建物の前にある広い駐車場を横切るうちに自然と呼吸が落ち着いた。けれど、体は芯から燃えている。滴り落ちる汗は体の中の熱と外の暑さのせいでなかなか止まりそうにもない。

ガラスの自動ドアが開いた途端、ひんやりと心地よい空気が俺を包み込んだ。自然にふぅっ、とため息が出た。

 ターミナルの入り口と反対側の壁はガラス張りになっていて、一部が切り取られたみたいに自動ドアになっている。外側にはコンクリートの船着き場、その向こうにはゆらゆらとたゆたう海。手前は緑の入った明るい青だけど、遠く白波の立っているサンゴ礁の向こうは混じりっけなしの真っ青だ。水平線の上にはわずかに雲が棚引いていて、その下にぼんやりと島影が見える。

 建物の中には、数は多くないけれど色んな人がいる。

俺と同じ褐色の肌に硬い縮れ毛、くりくりした目は、間違いなくこのパングマハ諸島の人。それから、真っ白い肌に金や茶色の髪の人たち。肌が黄色っぽくて目の細い人たち。俺たちパングマハ人なんかよりさらに黒い人もいる。みんな大きなリュックやトランクを持っていて、どこか興奮したようにお喋りしている。

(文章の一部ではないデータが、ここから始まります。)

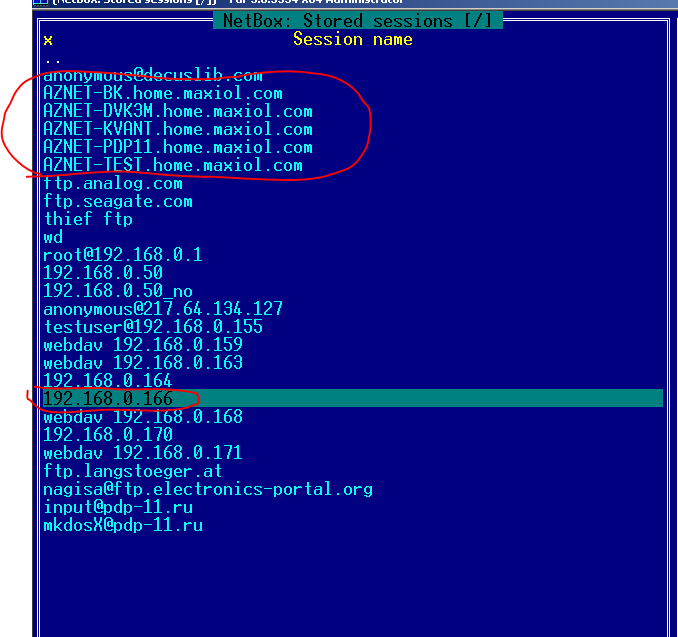Select the anonymous@decuslib.com session
The width and height of the screenshot is (678, 637).
[x=152, y=75]
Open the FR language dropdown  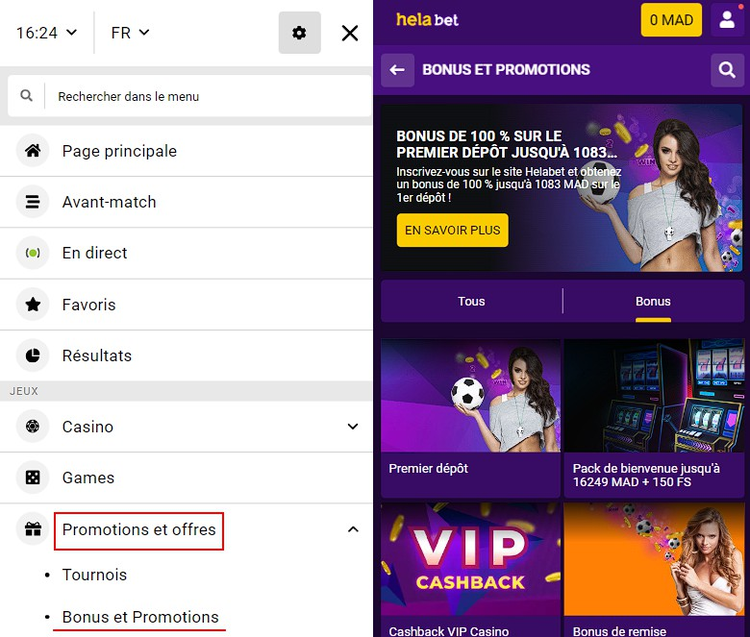coord(130,33)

 パングマハ人以外のほとんどは、よその国から来た観光客だ。きっと「トロピカルパラダイス」なんて煽り文句につられてやって来て、これからカハマ島やパバ島といった離島リゾートでゆっくり過ごすんだろう。数十年前に独立してから国を挙げて行っている観光開発と、年中無休の暑さのせいで、観光客の姿はパングマハ本島のどこに行っても見ることができる。

 汗をぬぐいながら空いているソファに座ると、隣にいたおばちゃん(パングマハの人だ)がふふ、と笑って俺を見た。

「坊や、すごい汗だね。走ってきたの?」

「そう、学校から」

「そんなに急がなくたっていいのに」

「だって、濡れたくなかったからさ」

言うなり、急にあたりが暗くなり、ターミナルの中に電気が点いたと思った途端にバタバタっとガラスを叩く大きな音がする。観光客が何事かとびっくりして外を見る。ガマア山から来た大粒の雨がフェリーターミナルを包み込んでいる。

「ほらね」

俺が言うと、おばちゃんはあらあらと目を丸くして、可笑しくてたまらないというようにくく、と笑った。

 パングマハ共和国は赤道ぎりぎりにあり、北半球にかろうじてひっかかっているような島国だ。だだっ広い南大洋なんたいようの真ん中に、主島のパングマハ本島を始め八つの大きな有人島といくつもの小さな無人の島々がこぢんまりとまとまっている。海の中にある島だからいつだって風が吹いていて、次々に生まれる雲が島の上を通り過ぎて行く。その時に雨を落としていくから毎日スコールが降るんだ。

 その降り方ときたら急なおまけに激しくて、まるで空の上の水道管が破裂したような勢い。雨粒が痛いと感じる事さえある。そのかわり降る時間は短くてせいぜい15分か、長くても30分くらい。雨上がりには太陽の光がきらきら輝いて、風景が洗ったみたいにつやつやになる。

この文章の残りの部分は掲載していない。